Task material Block Start

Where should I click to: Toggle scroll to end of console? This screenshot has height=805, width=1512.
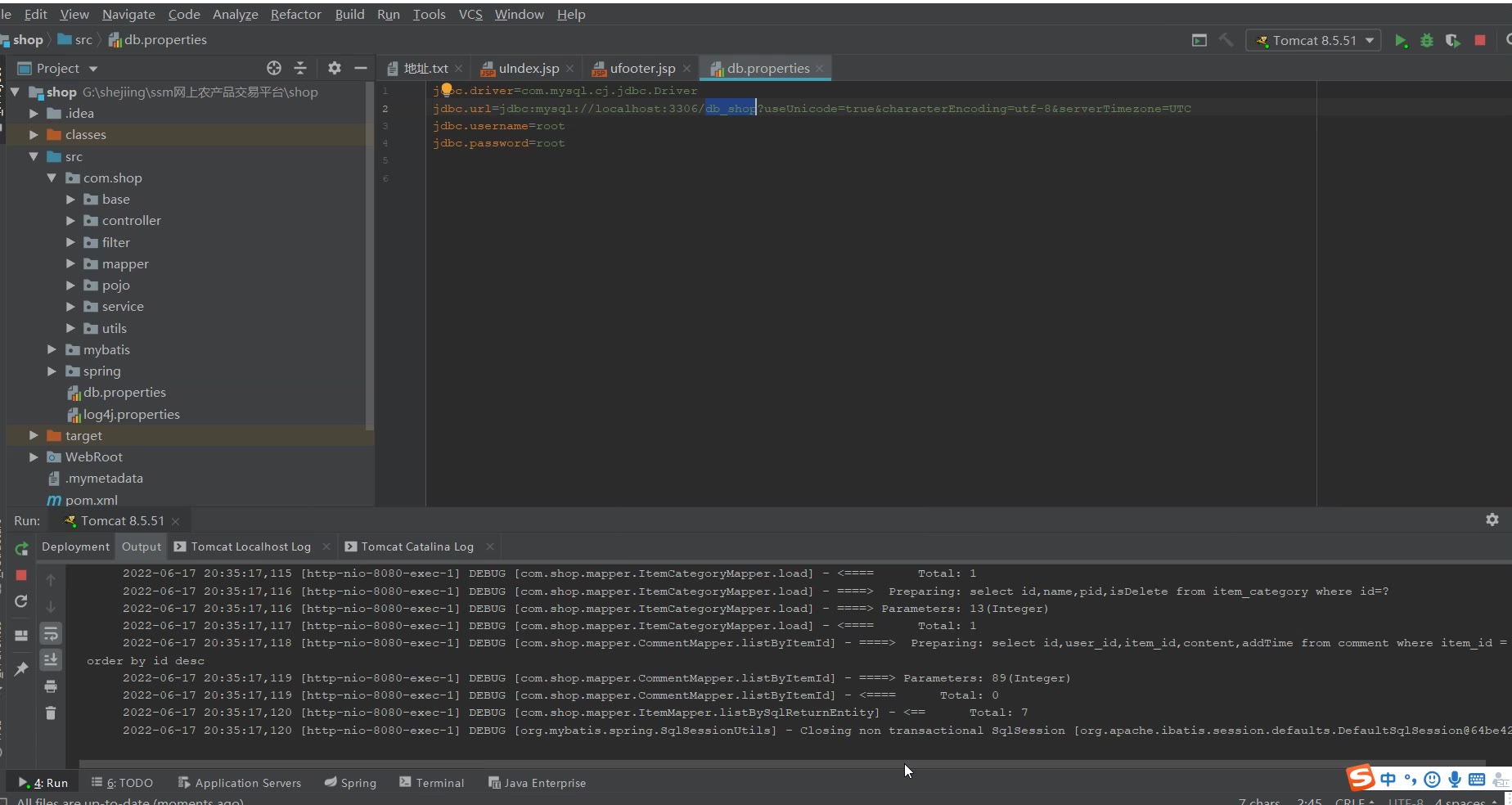(x=51, y=659)
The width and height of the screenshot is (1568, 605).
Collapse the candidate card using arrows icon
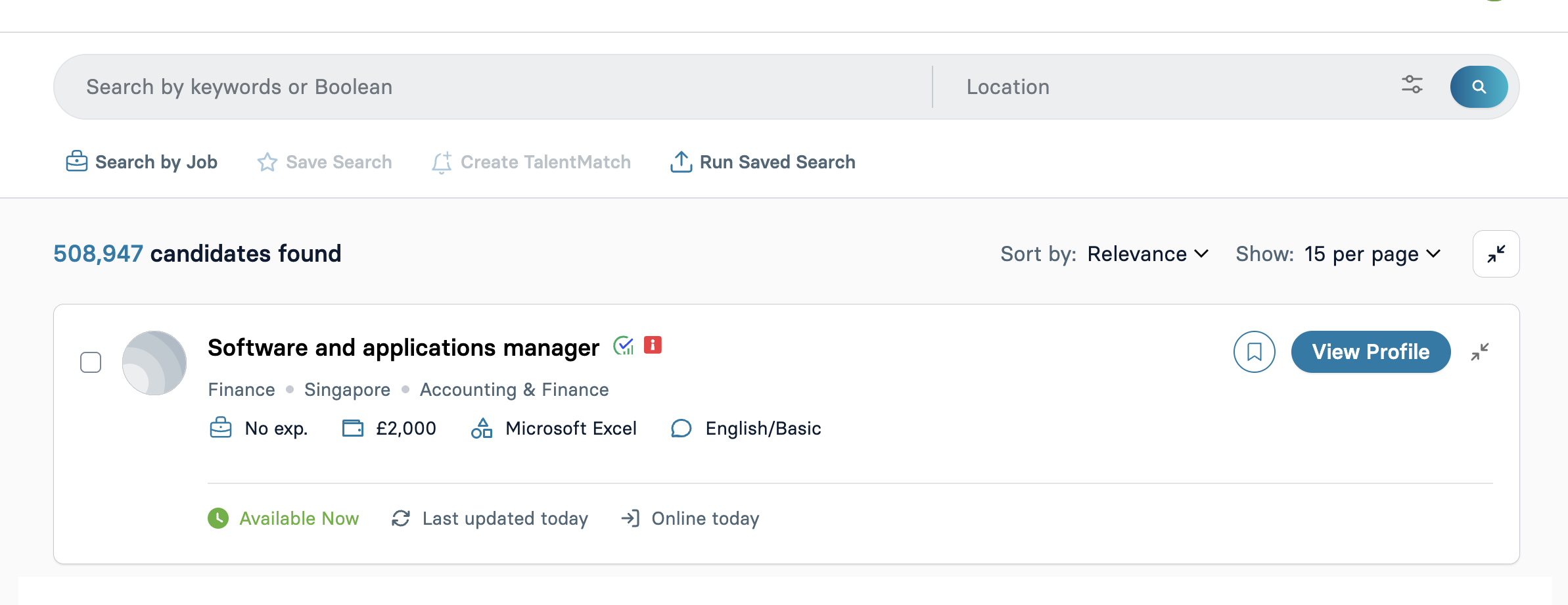click(1480, 352)
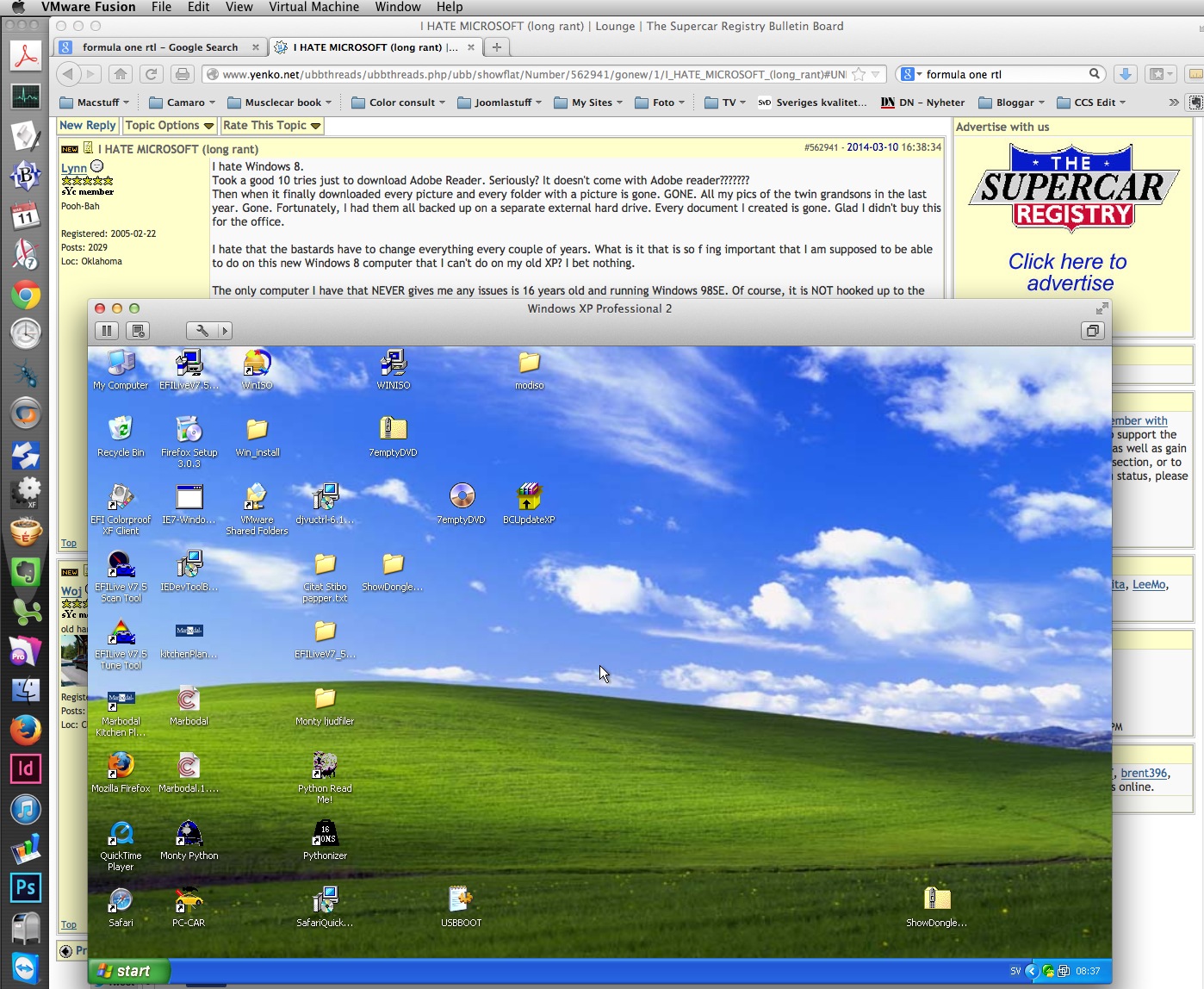Open the VMware wrench settings button
The image size is (1204, 989).
(202, 331)
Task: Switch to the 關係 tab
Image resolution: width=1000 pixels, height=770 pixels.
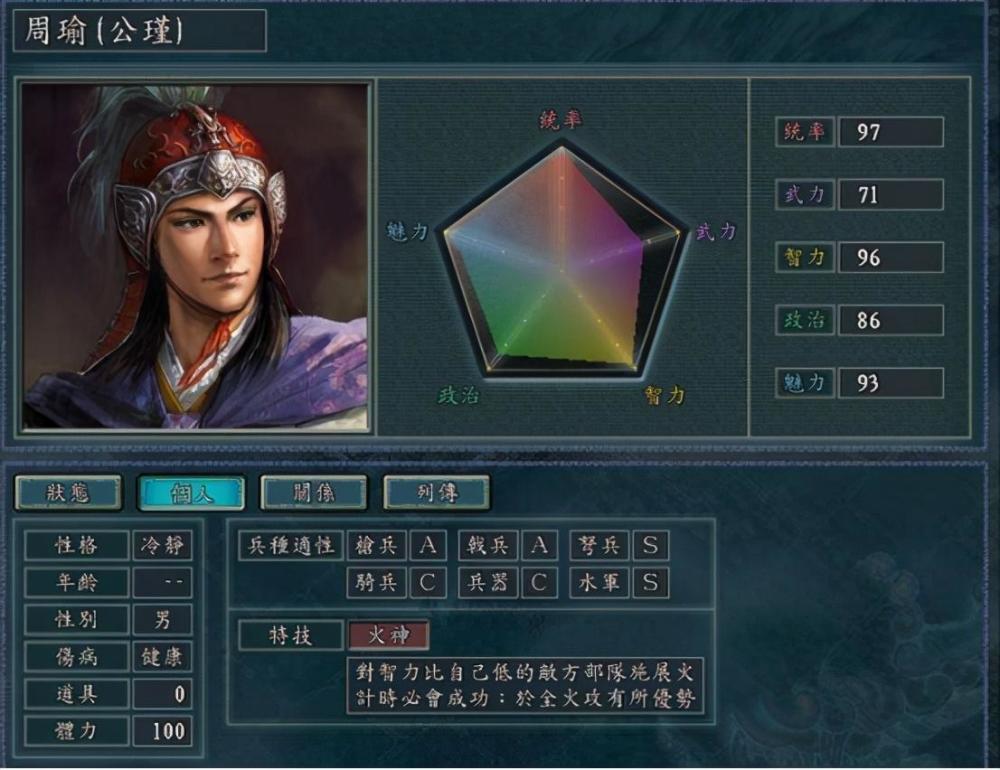Action: point(314,492)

Task material Block End

• _Your instructions_:
Beginning with the line that contains "The width and" in the data above, please copy each line exactly until the last line, both ends included, skipping any pictures.

• _Response to the exercise_:
The width and height of the screenshot is (1568, 605).
Collapse the candidate card using arrows icon
click(1480, 352)
Open the VMware wrench settings button
The image size is (1204, 989).
(202, 331)
Task: Switch to the 關係 tab
Image resolution: width=1000 pixels, height=770 pixels.
Action: point(314,492)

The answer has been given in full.